From the material below, retype exactly the lines that begin at the line with "Click the Stock chip" and end after the line with "the tab menu"; pictures stay out of the copy.

═══ ENTRIES SUPPLIED

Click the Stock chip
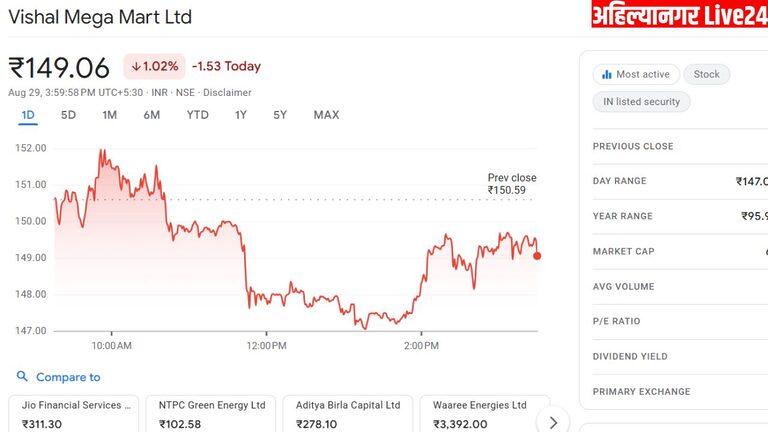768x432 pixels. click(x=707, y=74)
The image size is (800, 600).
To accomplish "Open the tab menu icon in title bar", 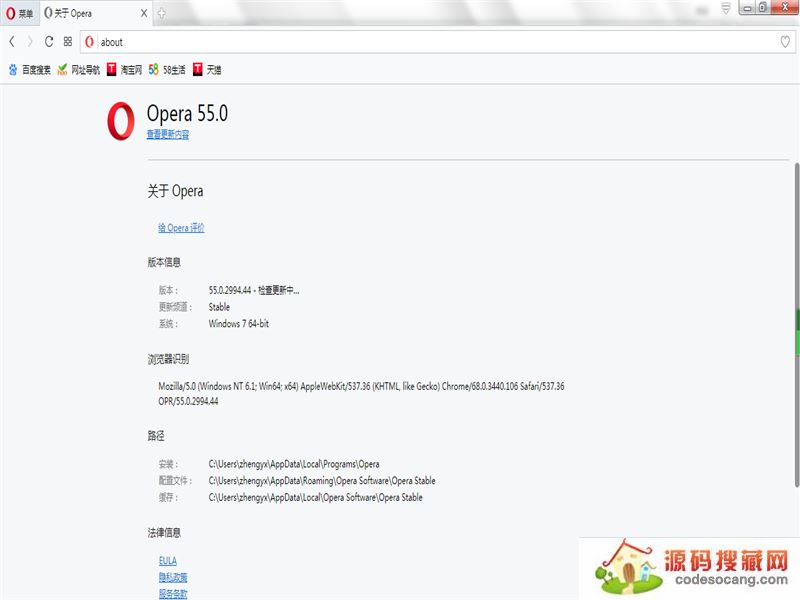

══════
═══ ENTRIES SUPPLIED

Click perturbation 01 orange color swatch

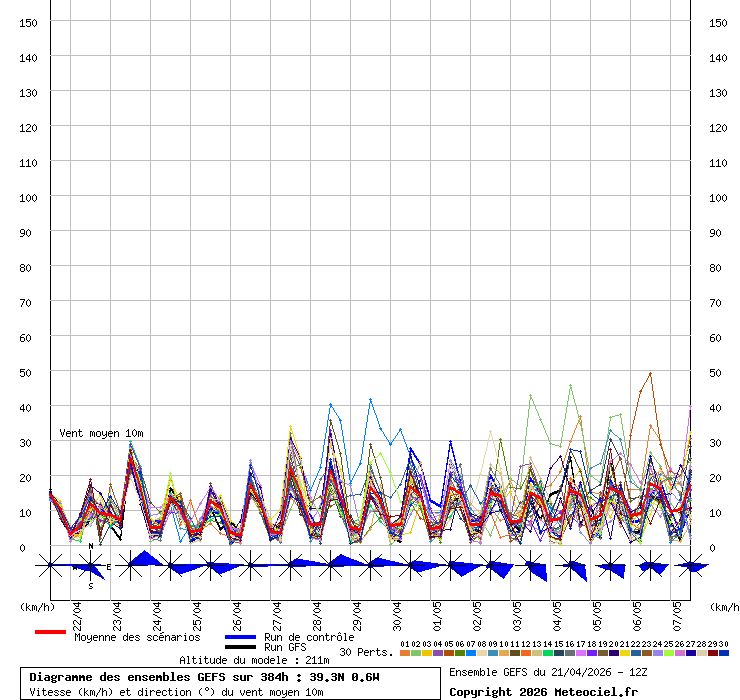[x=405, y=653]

══════
═══ ENTRIES SUPPLIED

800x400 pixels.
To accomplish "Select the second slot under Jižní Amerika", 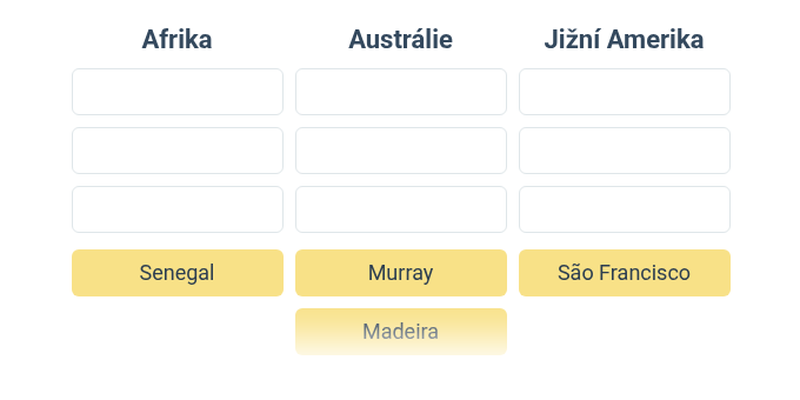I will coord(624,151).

══════

> SOLUTION BELOW
Click the Stock chip
768x432 pixels. click(x=707, y=74)
The image size is (800, 600).
To accomplish "Open the tab menu icon in title bar", 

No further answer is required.